Der/die Yogalehrer/In sollte auf jeden Fall informiert werden, damit bei eventuellen Hilfestellungen bzw. Korrekturen mit den notwendigen Sanftheit gearbeitet wird. Vielleicht wäre es auch ratsam, erst einmal yogatherapeutisch da "ran" zu gehen, Yogatherapeuten/Innen sind da entsprechend tiefergehend geschult.

Kripã

Hallo Zeyna,
zu erst einmal möchte ich dir viel Kraft für die anstehende Zeit wünschen. Schön, dass du deine Mutter unterstützt.

Ich würde mich Kripa anschließen, Yoga ist sicherlich eine gute Sache, deine Mutter wird Entspannung und Besinnung nötig haben, wenn ihr das zusammen macht, kann es euch viel Energie geben. Natürlich sollte sie dabei auf ihren Körper hören und nichts erzwingen, aber das ist denke ich selbstverständlich.

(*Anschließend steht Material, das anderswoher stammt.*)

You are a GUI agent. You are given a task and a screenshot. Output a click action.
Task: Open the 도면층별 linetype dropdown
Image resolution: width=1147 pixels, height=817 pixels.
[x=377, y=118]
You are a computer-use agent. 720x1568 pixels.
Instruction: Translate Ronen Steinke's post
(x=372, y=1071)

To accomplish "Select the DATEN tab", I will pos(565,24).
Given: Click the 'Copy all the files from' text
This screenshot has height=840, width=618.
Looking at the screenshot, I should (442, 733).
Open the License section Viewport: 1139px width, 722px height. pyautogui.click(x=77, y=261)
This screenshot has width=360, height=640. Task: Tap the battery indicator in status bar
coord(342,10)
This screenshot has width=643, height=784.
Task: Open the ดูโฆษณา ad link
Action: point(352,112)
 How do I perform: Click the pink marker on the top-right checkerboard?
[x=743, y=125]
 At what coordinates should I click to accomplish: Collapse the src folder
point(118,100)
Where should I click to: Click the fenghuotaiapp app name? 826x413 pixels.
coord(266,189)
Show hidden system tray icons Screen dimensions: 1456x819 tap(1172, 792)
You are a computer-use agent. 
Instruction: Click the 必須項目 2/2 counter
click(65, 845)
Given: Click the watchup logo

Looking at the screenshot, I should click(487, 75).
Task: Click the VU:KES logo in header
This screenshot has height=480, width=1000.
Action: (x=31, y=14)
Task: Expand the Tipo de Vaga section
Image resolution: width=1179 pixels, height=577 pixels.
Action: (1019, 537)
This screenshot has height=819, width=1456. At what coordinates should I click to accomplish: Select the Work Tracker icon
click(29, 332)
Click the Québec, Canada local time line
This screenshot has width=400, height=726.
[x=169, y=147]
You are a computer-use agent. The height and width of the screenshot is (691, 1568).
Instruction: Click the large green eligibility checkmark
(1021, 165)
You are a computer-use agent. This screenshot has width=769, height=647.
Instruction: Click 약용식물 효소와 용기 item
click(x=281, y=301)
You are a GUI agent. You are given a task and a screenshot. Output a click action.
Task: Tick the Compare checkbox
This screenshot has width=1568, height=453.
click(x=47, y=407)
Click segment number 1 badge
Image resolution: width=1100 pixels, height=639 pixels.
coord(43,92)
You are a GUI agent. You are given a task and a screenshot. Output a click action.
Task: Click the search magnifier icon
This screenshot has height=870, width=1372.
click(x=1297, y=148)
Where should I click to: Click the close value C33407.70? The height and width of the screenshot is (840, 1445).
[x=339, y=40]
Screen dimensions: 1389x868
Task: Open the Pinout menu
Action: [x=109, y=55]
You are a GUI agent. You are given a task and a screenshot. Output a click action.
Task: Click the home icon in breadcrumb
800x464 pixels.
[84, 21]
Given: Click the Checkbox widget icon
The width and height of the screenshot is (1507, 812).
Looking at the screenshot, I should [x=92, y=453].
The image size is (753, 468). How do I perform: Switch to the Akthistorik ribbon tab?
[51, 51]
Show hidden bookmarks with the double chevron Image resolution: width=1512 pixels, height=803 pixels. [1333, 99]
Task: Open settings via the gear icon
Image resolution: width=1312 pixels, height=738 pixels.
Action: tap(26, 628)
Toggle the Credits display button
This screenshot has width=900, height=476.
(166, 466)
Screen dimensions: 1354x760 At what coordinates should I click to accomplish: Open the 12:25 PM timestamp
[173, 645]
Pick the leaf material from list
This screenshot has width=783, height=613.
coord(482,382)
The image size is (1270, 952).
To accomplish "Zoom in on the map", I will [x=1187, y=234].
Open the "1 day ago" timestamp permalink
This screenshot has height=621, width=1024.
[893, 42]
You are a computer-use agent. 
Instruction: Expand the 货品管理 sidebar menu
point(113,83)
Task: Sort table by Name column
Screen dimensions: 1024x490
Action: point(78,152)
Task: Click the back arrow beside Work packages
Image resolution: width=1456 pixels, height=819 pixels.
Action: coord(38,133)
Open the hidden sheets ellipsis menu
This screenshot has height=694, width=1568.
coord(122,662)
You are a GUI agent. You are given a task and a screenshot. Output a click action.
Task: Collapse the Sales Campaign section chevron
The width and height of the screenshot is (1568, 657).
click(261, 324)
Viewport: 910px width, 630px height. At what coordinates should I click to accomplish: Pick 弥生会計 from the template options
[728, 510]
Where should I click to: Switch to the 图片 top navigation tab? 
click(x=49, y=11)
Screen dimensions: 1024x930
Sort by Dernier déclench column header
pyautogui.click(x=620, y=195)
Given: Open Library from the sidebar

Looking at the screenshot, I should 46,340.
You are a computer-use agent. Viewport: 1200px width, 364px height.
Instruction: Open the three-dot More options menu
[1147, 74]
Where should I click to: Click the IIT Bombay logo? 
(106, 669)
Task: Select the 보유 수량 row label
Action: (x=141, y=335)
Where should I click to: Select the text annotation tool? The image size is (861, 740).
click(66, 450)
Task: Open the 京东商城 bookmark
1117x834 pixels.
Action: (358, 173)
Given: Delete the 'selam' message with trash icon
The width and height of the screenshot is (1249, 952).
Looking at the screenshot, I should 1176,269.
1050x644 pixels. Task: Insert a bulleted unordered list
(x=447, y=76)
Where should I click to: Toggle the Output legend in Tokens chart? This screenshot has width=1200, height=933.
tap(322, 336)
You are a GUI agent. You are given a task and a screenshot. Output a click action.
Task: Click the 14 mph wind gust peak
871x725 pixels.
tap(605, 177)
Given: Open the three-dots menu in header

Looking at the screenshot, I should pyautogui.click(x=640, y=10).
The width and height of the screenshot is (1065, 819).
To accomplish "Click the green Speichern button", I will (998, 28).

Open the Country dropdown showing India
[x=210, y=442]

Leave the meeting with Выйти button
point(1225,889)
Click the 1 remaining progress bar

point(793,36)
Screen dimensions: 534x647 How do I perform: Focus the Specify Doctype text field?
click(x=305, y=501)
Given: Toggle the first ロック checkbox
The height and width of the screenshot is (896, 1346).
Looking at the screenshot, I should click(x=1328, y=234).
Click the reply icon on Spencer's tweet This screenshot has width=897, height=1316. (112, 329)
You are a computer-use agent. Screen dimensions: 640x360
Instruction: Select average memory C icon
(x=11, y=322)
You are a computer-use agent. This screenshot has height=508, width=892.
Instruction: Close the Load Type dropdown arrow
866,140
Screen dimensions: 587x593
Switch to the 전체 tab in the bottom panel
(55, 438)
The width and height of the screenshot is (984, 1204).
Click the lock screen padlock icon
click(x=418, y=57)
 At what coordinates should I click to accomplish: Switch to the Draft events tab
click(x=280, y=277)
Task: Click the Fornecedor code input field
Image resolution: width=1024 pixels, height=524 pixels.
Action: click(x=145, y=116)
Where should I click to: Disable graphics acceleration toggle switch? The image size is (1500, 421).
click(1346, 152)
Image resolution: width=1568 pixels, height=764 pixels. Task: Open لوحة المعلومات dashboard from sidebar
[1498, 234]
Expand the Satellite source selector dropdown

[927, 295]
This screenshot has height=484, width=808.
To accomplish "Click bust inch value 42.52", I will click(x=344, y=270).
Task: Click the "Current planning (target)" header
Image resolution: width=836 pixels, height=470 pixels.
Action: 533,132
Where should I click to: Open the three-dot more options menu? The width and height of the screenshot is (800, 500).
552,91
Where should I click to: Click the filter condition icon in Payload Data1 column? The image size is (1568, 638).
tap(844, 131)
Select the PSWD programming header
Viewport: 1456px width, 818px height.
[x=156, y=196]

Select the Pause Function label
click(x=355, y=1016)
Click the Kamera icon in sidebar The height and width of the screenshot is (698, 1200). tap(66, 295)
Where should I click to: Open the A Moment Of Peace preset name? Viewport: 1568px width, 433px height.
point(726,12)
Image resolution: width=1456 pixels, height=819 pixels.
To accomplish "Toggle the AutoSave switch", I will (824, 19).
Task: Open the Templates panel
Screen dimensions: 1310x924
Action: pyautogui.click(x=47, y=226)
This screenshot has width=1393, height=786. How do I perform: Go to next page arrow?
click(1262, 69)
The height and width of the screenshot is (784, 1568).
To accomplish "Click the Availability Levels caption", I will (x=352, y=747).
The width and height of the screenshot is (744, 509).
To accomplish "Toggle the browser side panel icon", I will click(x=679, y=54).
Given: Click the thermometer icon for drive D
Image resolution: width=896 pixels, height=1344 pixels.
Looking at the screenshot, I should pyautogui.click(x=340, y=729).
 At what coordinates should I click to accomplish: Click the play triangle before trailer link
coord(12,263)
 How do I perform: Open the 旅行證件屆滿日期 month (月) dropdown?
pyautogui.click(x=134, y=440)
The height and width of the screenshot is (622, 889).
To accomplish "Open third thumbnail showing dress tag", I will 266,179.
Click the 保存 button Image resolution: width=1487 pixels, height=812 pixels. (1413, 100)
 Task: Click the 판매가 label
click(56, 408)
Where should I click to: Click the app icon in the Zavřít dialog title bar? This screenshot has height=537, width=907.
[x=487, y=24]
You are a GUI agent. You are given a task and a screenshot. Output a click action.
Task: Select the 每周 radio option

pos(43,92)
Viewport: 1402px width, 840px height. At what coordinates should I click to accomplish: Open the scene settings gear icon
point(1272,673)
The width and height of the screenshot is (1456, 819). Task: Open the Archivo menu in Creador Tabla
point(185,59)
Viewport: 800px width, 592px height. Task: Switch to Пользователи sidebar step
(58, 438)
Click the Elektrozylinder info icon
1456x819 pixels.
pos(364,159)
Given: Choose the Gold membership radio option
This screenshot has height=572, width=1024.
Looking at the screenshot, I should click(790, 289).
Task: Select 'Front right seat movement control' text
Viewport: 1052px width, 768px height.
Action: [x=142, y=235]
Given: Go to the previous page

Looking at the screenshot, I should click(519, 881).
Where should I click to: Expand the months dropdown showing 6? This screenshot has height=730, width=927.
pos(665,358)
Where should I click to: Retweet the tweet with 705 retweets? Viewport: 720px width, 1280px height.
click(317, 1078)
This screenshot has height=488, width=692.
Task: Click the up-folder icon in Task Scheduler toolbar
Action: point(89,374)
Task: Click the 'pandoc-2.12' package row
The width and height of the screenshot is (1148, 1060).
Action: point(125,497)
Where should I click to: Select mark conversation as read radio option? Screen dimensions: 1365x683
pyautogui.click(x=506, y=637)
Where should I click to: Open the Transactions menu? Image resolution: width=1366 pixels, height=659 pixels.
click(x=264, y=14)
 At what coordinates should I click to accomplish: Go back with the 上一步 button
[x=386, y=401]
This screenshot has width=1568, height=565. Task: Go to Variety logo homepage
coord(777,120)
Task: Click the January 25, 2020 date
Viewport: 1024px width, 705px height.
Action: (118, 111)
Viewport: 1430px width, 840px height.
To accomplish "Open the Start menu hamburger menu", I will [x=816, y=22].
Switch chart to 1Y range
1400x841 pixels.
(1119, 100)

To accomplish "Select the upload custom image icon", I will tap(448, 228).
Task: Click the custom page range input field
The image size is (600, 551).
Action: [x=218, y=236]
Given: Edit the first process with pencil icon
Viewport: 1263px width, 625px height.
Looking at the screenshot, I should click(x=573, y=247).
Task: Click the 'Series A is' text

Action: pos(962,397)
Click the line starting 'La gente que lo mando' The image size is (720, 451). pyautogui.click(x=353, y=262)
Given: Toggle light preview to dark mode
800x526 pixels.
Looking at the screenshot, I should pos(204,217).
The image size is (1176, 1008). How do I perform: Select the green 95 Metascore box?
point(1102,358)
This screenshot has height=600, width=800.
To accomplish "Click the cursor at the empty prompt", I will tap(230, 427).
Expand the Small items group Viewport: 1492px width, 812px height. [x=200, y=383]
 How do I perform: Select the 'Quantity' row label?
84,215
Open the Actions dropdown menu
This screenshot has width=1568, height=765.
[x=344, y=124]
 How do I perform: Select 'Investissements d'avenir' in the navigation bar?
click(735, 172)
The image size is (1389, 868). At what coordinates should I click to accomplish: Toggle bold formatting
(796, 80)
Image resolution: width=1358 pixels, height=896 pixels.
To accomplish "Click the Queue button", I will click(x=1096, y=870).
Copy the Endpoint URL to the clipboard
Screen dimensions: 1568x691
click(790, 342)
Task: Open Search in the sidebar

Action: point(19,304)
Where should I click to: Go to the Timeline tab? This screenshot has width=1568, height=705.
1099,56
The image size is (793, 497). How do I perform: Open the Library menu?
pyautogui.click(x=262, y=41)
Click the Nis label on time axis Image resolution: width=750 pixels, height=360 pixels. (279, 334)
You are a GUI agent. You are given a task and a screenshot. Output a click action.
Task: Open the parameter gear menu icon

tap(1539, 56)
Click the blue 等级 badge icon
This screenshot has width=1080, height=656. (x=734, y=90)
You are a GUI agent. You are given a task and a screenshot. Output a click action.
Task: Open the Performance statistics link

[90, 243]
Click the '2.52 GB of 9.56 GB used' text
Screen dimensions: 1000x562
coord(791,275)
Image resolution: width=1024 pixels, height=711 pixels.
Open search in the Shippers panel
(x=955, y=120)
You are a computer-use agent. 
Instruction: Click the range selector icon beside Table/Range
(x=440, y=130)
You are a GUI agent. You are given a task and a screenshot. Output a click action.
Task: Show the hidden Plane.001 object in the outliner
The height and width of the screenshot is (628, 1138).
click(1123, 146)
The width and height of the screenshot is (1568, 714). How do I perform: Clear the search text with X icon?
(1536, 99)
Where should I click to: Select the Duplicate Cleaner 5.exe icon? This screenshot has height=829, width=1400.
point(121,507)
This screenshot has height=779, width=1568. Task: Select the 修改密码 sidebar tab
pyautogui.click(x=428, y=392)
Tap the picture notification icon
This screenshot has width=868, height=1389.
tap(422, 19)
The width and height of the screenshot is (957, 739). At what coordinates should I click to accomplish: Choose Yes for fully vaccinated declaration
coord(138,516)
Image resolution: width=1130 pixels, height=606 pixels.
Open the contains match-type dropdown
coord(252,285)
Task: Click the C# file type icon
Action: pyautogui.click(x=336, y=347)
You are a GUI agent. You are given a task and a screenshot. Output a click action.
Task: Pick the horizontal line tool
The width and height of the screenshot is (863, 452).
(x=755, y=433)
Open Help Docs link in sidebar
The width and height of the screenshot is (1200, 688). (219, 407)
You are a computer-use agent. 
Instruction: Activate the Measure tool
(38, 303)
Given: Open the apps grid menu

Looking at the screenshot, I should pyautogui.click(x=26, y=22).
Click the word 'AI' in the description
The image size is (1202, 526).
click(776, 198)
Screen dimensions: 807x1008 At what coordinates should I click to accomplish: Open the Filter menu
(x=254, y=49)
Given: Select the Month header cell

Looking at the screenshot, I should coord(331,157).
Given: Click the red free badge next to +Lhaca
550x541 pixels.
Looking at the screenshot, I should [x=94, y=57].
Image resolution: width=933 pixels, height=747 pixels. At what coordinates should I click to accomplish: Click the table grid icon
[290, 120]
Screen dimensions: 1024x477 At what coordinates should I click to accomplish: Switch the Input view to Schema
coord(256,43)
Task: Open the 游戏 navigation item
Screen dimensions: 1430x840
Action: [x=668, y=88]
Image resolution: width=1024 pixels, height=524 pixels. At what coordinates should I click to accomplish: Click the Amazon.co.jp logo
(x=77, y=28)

Da du schreibst sie ist Schmerzpatientin, und jetzt zusätzlich die Chemotherapie, weißt du was sie da an Begleitmedikamenten bekommt? Statt starker Belastung für die Organe durch Opioide könnte medizinisches Cannabis sinnvoll sein, kam mir gerade als Gedanke. Ist natürlich nur ein allgemeiner Hinweis, aber ich weiß aus eigener Erfahrung wie schnell Ärzte zu chemischen Mitteln greifen und natürliche Möglichkeiten vernachlässigen.

Liebe Grüße!

Hallo euch beiden,
vielen Dank für die ausführlichen Antworten. Danke Kripa, für deinen präzisen Rat, da bin ich im Forum hier ja genau richtig gelandet. Wenn ich das richtig verstehe, hast du den Krebs überwunden, wie schön, das freut mich für dich. Ich werde mal nach Yogatherapeuten hier in der Umgebung schauen.
Und auch vielen Dank Brini, das mit dem Cannabis klingt ja interessant, dass es bei Chemotherapien gereicht wird, habe ich schon einmal gehört, kenne mich da aber gar nicht aus warum, aber inwiefern kann es denn bei Schmerzen helfen? Und ja, leider wird viel zu selten auf die Heilkraft der Natur gesetzt.
Liebe Grüße

Hallo Zeyna,
es ist hier zwar nicht das Thema des Forums aber klar, ich schreibe da gerne etwas dazu. Wie du schon richtig weißt, wird Cannabis als Medizin gegen die Symptome einer Chemotherapie gereicht, da es sowohl entspannend wirkt, als auch gegen Übelkeit, zudem appetitanregend.
Ganz grundsätzlich muss ich vielleicht mal folgendes anmerken: Cannabis hat viele verschiedene Wirkstoffe, die beiden bekanntesten sind CBD und THC, THC ist für den Rausch verantwortlich, CBD hingegen hat keine Rauschwirkung. Es gibt Cannabissorten mit verschiedenen Wirkstoffgehälter, teilweise sind einzelne Wirkstoffe fast ganz weggezüchtet, zudem können sie im Labor isoliert werden.
CBD-Produkte kann man inzwischen schon legal kaufen, Cannabis kann seit letztem Jahr von Ärzten in Deutschland verschrieben werden (vorher ging das auch schon, aber nur in Ausnahmefällen).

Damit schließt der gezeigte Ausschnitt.